As the default, instruct the parents on intact care. That'll bring up the circ topic; if its on their mind.


This way, there is no need to shift the blame.
post #17 of 29
Quote:
Originally Posted by kate3 View Post
I was thinking the same thing. Why do you think a maternity nurse would be pro circ? I've been a nurse for 20 years, have always done OB, have taught OB nursing, and I am not pro circ. Neither are any of my colleagues. Be careful not to prejudge.

I don't know, if everyone is so anti-circ, why aren't more health care professionals refusing to perform or assist with circs? It amazes me when I hear all these nurses or midwives and even OBs whispering behind the scenes how awful they think it is, yet they march right in and help the babies get circed anyway.

If docs started to refuse to do them, and nurses started to refuse to assist with them, I think it would make a drastic impact in the number of circs being performed. It's like there's this elephant in the corner that no one will address, and everyone hides under the "well it's really just the parents choice" argument. Drives me nuts.

INFORMATION SUPPLIED:
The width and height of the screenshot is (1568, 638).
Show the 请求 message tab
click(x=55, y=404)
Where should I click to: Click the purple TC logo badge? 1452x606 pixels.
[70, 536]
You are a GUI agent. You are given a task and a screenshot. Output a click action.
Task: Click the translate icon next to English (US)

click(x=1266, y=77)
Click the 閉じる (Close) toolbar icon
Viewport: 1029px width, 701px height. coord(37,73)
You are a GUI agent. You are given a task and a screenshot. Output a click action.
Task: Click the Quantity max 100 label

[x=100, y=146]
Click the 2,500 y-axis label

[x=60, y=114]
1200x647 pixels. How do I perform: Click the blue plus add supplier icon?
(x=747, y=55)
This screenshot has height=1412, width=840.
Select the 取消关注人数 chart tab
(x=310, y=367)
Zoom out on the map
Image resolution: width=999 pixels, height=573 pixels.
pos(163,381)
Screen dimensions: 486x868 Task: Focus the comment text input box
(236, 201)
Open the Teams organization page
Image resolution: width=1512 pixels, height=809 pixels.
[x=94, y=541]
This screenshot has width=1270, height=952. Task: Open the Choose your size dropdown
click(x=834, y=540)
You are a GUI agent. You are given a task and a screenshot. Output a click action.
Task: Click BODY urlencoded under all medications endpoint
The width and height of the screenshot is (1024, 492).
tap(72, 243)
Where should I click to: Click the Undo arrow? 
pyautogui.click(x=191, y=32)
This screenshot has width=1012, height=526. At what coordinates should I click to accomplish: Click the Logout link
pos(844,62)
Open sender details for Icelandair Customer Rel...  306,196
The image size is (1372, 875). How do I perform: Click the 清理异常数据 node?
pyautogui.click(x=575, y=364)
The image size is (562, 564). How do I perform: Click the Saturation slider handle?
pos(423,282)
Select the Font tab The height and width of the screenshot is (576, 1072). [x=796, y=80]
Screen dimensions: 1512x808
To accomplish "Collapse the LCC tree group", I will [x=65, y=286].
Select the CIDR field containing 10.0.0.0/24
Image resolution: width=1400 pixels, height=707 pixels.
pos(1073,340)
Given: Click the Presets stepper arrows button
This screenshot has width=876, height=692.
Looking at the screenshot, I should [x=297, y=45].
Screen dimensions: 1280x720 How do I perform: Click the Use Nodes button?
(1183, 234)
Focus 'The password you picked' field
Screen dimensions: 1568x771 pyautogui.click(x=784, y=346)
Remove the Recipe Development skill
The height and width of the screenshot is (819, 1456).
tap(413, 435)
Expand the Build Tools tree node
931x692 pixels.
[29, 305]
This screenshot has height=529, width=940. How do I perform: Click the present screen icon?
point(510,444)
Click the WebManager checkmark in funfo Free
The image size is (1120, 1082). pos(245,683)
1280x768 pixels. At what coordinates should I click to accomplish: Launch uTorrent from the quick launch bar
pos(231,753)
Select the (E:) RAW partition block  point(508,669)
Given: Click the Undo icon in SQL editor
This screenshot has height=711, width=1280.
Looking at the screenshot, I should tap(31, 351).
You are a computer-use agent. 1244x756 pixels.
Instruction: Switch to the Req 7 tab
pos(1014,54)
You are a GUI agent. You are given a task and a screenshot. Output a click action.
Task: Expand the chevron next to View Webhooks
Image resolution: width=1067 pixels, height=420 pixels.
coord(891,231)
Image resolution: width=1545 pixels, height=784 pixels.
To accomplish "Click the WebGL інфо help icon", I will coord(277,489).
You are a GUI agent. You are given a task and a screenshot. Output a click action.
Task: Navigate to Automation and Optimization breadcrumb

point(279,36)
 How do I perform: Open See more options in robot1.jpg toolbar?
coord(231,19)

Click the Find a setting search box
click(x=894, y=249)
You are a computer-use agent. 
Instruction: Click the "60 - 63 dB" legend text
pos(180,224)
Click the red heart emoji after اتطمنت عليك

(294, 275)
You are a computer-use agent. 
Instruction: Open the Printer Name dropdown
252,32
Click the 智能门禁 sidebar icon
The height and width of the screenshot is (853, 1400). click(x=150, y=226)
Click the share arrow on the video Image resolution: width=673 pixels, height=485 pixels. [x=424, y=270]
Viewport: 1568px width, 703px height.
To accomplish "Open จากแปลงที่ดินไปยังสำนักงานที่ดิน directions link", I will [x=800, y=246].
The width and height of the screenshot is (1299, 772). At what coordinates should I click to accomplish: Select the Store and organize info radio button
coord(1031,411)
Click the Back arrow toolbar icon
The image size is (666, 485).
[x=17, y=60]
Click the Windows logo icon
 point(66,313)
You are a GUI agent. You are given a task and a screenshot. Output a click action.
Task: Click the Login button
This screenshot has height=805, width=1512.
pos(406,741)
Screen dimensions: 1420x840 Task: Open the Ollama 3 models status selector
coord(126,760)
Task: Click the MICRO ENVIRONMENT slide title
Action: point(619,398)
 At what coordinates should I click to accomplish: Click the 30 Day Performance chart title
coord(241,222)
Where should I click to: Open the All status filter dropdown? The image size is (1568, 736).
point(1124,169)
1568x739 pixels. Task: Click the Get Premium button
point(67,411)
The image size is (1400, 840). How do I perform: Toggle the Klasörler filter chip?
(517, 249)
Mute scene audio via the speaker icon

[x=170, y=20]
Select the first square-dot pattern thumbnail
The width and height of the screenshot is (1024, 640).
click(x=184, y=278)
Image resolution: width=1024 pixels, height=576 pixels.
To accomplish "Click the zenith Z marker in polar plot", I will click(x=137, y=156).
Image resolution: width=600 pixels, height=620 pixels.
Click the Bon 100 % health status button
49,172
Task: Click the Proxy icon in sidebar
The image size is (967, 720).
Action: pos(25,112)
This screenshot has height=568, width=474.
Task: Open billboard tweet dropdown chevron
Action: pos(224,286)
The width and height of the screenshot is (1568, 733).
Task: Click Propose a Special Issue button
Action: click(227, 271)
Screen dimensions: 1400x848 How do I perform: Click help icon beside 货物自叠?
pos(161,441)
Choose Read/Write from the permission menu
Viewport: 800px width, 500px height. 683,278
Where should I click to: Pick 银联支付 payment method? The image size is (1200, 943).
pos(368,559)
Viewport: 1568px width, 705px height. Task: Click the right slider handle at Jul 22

REQUIRED TASKS:
A: In the forum post, change "elephant" to "giant" and give the passage that begins at the words "I don't know, if" and stops after "Drives me nuts.".
B: According to the forum post, how many years has kate3 been a nurse?
C: Resume the forum post after its last sentence.
The records are separate material, apart from the forum post.

ANSWERS BELOW:
A:
I don't know, if everyone is so anti-circ, why aren't more health care professionals refusing to perform or assist with circs? It amazes me when I hear all these nurses or midwives and even OBs whispering behind the scenes how awful they think it is, yet they march right in and help the babies get circed anyway.

If docs started to refuse to do them, and nurses started to refuse to assist with them, I think it would make a drastic impact in the number of circs being performed. It's like there's this giant in the corner that no one will address, and everyone hides under the "well it's really just the parents choice" argument. Drives me nuts.

B: 20 years

C:
post #18 of 29
Quote:
Originally Posted by Contented73 View Post
I don't know, if everyone is so anti-circ, why aren't more health care professionals refusing to perform or assist with circs?
$$$$$$$$$$$$$$$$

Could also be pressure from hospital/clinic administrators or managers that are only interested in the bottom line.
post #19 of 29
Quote:
Originally Posted by Contented73 View Post
I don't know, if everyone is so anti-circ, why aren't more health care professionals refusing to perform or assist with circs? It amazes me when I hear all these nurses or midwives and even OBs whispering behind the scenes how awful they think it is, yet they march right in and help the babies get circed anyway.

If docs started to refuse to do them, and nurses started to refuse to assist with them, I think it would make a drastic impact in the number of circs being performed. It's like there's this elephant in the corner that no one will address, and everyone hides under the "well it's really just the parents choice" argument. Drives me nuts.
i would argue the real issue is that there is not enough unbiased education about one's choices when having a baby in the hospital - the status quo is expected, one might get a pamphlet on the "'other: option(s). it's not really a matter of "choice" if one is not give options with supporting FACTS.

having medical professional REFUSE to do procedures that people have the RIGHT to do is not an option i would like to see. keep your personal opinions at home, and educate yourself and your patients with the best information available, and soon enough people will make the "right" choice.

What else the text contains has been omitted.